[Exercise set]
1: Answer these questions from the aquarium CO2 thread:
(a) By morning, what pH did the tank reach after the pressurized system was set up?
(b) What KH does the reply say is fine?
(c) How many hours after lights down does the poster now run the CO2?
2: Return the part of the aquarium CO2 thread starting with "Adding more KH" and going on through "do it directly.".

[Supplied passage]
+-------+
Here is my issue my tap water is very soft, kH is about 25ppm or about 1.4 degrees with a pH of 7.2 I slowly raised my ph via baking soda on each water change to about 80 or 4.5 degrees (and have kept it there for the last 5 months). And drove my pH down to about 6.8 via diy for a co2 level of about 21ppm which was doing very well. Being that it was diy it ran 24/7 and my pH was not really going out of whack even at night when my plants were giving off co2 no more then a .1 shift ever.

Here is my delema, I got a pressurised system for my bday on the weekend, and set it up to drive my pH to the 6.8 pH level, I have the co2 on solenoid that is running on the same timer as my lights so it does not drive co2 at night, but now it seems my pH is swinging way to much. After about 2 to 3 hours of running my co2 is at 6.8 and stays there all day long while the lights are on, but at night when my lights are down/no injection my pH is jumping up to 7.4 for a .6 nightly swing by morning , and I am worried about the health of my shrimp and fish with that much of a swing.

Should I rig my co2 onto a seperate timer and let run on a longer cycle (like still pump for co2 for 6 hours after light down etc) untill i find a balance where my pH does not drive back up like that? (would seem to make sense since my diy was not causing my pH to fall much below 6.8 even on lights off) or what ever it takes to hold a steady 6.8 ish range as that is giving me a 21ppm level of co2 and my plants and fish and shrimp seem to do very well at that level, but the nightly drive to 7.4 is scaring me some. I have monitored this for the last two nights and its consistant 6.8 while driving and 7.4 by morning.

Also is that much of of a pH shift normal with my water parameters, IE is it due to a unatural 4.5 degree hardness since its naturally at 1.5 I hope that is not the case as I have cherry reds in my tank and even 6.8 is lower that I would like to give them, I would prefer to go harder water and higher pH in the 7.2 range, but was worried about raising my kH to levels that would merrit that. As I would have to up my kH to 200ppm or 11.2degrees to get my pH to 7.2 for 21ppm co2. And I don't want to piss with what seems to be working, I mainly want to stablize my pH levels again. I am probably going to put my co2 on a longer timer tonight and try but would love some help in the mean time incase I am making a dumb choice. I am just very concerned about my critters hehe. Thanks very much in advance.
 
Adding more KH is not going to help you and just makes an added step.
A KH of 1 is fine.

I've questioned the need for KH at all.............but the real issue is to be able to use the pH/Kh relationship to measure CO2.

With no KH, you cannot do it directly.

But the table does well at a KH of 1,2,3,5,10,20 etc.

Regards,
Tom Barr
 
Well, my issue was more of a pH issue, but I have since solved it by running my co2 on a seperate timer, I have to run my co2 6 hours after lights down, and it starts up 1 hour before lights on and I am now holding a steady 6.8

But on your point maybe I am dead wrong but I though pH and kH were dirrectly tied together. As would I not have to drive my pH down to 6.3 to obtain a co2 level of 21-22 ppm with a kH of 1.4 or 25ppm? And for me that is too acidic for my cherry reds (which I thought liked a alkaline setting, and I am still in the acidic range at 6.8 but much better then 6.3 would be). By upping my kH to 80ppm or 4.5 degrees I have my co2 at 21 ppm with a pH of 6.8 So for me kH makes a huge difference as I don't want to have my pH at 6.3 for the level of co2 that I wanted. If I am wrong please let me know. I also thought a low kH made your water more prone to pH swings and or crashes.
+-------+
[Extracted records]
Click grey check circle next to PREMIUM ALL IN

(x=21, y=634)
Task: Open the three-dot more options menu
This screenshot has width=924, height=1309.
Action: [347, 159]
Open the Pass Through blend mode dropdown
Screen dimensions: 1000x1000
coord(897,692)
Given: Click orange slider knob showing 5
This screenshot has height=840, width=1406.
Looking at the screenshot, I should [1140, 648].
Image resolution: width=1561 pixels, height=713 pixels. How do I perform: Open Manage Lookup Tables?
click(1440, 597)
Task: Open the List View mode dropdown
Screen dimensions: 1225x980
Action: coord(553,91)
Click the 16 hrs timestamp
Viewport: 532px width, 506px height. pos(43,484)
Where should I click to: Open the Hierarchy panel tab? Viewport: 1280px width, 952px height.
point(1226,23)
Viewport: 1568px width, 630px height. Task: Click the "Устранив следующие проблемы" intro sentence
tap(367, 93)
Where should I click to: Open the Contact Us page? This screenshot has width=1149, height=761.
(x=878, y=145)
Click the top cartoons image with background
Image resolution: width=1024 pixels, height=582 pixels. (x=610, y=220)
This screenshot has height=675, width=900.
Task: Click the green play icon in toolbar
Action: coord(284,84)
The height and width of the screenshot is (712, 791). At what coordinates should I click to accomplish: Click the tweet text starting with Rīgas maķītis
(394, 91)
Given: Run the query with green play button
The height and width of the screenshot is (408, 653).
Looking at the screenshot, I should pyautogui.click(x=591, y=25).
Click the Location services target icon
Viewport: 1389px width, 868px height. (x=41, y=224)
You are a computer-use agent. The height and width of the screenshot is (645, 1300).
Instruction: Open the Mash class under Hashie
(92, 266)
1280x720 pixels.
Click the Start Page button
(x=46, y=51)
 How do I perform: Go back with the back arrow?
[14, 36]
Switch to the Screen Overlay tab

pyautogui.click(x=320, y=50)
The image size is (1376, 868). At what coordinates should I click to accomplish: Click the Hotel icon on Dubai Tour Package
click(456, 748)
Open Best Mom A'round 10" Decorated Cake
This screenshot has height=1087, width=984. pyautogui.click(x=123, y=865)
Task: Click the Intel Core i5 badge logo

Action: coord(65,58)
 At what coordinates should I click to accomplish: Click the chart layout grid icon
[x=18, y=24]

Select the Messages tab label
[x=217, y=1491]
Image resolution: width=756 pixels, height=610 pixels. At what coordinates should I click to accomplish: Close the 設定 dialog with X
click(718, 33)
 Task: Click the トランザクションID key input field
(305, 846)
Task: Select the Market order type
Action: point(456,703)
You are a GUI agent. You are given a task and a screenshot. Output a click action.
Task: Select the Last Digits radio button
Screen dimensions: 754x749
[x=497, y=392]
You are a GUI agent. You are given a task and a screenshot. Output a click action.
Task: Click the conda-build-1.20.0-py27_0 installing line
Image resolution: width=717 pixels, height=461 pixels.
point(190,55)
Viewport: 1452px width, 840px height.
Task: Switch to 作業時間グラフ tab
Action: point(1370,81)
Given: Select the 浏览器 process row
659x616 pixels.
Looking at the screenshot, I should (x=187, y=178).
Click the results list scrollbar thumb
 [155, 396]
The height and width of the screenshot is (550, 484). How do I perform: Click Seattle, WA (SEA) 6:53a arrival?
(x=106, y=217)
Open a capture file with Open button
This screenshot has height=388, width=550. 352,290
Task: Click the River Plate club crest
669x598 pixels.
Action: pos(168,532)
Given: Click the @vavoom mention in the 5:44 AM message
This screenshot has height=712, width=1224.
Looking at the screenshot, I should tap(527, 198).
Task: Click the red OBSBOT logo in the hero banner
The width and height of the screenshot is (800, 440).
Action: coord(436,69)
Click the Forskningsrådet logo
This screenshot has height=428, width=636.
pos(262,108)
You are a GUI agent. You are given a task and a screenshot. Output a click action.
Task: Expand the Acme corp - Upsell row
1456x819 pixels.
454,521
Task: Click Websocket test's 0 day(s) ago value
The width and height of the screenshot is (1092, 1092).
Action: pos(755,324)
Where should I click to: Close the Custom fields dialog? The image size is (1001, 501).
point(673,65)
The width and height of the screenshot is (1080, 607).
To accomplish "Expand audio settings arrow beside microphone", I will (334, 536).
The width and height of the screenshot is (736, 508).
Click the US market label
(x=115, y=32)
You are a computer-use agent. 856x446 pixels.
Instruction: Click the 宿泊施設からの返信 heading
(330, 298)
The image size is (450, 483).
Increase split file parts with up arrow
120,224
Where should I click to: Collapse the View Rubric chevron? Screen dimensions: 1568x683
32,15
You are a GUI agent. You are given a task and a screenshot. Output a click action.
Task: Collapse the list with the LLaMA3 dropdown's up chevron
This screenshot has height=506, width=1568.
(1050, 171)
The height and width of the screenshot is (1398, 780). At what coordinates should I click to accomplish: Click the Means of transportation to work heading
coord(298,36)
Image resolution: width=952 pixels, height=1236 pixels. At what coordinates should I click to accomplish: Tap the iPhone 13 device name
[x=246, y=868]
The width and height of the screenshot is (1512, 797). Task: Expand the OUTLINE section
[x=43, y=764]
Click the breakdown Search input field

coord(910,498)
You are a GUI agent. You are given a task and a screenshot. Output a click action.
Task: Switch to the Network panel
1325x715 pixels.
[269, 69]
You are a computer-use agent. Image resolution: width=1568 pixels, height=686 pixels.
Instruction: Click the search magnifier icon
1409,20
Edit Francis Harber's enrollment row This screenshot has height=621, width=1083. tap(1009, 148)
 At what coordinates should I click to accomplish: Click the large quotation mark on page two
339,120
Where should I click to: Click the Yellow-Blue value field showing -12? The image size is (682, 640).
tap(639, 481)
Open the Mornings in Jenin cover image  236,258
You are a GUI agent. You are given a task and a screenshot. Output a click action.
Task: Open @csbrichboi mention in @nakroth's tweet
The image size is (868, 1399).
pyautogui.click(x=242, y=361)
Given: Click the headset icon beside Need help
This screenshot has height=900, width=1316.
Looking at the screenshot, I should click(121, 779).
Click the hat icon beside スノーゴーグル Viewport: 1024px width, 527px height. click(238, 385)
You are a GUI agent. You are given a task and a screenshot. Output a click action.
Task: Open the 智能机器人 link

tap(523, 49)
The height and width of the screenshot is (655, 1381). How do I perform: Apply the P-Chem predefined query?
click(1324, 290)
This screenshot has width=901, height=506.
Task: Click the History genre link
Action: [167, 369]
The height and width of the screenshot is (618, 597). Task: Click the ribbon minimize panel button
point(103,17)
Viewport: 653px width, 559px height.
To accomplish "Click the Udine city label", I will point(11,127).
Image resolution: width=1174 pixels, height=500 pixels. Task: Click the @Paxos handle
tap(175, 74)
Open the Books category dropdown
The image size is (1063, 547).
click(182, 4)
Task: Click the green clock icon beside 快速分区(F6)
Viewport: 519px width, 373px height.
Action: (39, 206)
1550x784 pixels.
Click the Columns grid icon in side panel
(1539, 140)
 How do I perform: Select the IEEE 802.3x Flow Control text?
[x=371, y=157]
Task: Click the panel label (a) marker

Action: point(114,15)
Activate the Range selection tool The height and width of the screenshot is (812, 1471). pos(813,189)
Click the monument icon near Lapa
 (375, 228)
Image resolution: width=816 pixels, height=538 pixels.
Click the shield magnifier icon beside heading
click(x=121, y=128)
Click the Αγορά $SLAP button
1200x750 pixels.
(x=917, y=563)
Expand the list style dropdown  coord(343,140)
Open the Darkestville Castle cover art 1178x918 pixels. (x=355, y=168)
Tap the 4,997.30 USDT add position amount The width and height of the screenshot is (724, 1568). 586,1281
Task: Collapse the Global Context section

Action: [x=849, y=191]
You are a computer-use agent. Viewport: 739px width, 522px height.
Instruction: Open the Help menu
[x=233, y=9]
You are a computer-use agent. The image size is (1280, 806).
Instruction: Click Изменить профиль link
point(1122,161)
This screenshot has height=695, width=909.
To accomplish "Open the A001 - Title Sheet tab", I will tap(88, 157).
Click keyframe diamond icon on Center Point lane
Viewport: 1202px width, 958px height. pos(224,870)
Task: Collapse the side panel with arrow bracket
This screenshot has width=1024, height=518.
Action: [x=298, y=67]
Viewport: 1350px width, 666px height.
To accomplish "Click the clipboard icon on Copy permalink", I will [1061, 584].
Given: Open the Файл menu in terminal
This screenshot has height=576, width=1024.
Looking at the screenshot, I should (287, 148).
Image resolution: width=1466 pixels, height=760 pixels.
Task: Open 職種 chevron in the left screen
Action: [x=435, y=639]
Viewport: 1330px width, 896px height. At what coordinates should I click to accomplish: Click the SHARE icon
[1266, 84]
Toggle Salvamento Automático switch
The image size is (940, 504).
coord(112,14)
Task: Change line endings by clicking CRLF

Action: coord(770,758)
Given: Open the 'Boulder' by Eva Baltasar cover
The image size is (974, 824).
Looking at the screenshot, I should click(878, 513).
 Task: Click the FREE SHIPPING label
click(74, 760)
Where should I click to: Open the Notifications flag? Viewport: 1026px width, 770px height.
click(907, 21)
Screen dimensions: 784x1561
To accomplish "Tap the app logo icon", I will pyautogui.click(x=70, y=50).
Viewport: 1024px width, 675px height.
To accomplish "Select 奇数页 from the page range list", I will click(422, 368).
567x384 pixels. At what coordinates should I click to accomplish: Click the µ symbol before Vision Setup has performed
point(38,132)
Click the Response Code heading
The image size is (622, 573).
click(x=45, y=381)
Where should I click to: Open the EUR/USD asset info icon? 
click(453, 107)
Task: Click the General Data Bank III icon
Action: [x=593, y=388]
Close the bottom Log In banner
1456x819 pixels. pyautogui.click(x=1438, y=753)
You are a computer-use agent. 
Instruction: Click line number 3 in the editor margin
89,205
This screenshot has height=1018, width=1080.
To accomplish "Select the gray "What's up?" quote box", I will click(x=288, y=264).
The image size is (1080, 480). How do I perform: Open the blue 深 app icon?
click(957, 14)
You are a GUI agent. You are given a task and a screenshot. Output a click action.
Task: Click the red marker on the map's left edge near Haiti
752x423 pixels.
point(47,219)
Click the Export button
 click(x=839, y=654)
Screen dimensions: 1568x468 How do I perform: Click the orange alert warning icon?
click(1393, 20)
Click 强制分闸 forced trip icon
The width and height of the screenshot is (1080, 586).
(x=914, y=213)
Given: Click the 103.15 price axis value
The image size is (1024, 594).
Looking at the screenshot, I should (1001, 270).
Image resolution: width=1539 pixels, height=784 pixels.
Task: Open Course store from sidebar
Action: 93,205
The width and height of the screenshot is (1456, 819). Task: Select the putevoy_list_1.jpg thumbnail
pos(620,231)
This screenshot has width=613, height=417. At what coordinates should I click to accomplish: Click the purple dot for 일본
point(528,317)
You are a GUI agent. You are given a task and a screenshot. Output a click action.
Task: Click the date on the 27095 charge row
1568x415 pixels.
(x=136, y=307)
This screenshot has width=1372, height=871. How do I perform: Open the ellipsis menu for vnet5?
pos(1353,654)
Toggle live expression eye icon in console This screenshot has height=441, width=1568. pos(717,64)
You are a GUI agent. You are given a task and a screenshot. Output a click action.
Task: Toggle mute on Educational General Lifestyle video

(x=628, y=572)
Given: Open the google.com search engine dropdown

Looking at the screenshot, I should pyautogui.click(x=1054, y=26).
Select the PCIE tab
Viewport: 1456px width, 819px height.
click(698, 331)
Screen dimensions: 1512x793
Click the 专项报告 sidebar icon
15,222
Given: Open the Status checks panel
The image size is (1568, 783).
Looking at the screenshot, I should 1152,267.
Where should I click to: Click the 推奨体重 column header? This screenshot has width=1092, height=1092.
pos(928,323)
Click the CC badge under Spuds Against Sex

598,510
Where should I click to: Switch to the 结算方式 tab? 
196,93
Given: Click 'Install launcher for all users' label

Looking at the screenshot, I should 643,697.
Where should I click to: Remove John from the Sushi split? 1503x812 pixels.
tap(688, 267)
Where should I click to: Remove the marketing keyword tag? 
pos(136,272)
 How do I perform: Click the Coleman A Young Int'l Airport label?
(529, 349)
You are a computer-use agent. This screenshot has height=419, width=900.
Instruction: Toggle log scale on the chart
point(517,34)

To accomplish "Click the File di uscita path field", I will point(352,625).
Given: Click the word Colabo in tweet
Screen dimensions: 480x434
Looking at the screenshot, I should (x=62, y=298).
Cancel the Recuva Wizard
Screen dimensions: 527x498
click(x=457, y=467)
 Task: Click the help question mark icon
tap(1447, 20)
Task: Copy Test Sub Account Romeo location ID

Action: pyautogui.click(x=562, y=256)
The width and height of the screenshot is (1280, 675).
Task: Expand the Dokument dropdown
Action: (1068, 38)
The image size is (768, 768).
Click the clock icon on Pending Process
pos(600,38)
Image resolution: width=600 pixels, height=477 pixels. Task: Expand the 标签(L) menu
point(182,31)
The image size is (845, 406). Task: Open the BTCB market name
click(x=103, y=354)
+-------+
[Answers for this exercise]
1:
(a) 7.4
(b) A KH of 1
(c) 6 hours

2:
Adding more KH is not going to help you and just makes an added step.
A KH of 1 is fine.

I've questioned the need for KH at all.............but the real issue is to be able to use the pH/Kh relationship to measure CO2.

With no KH, you cannot do it directly.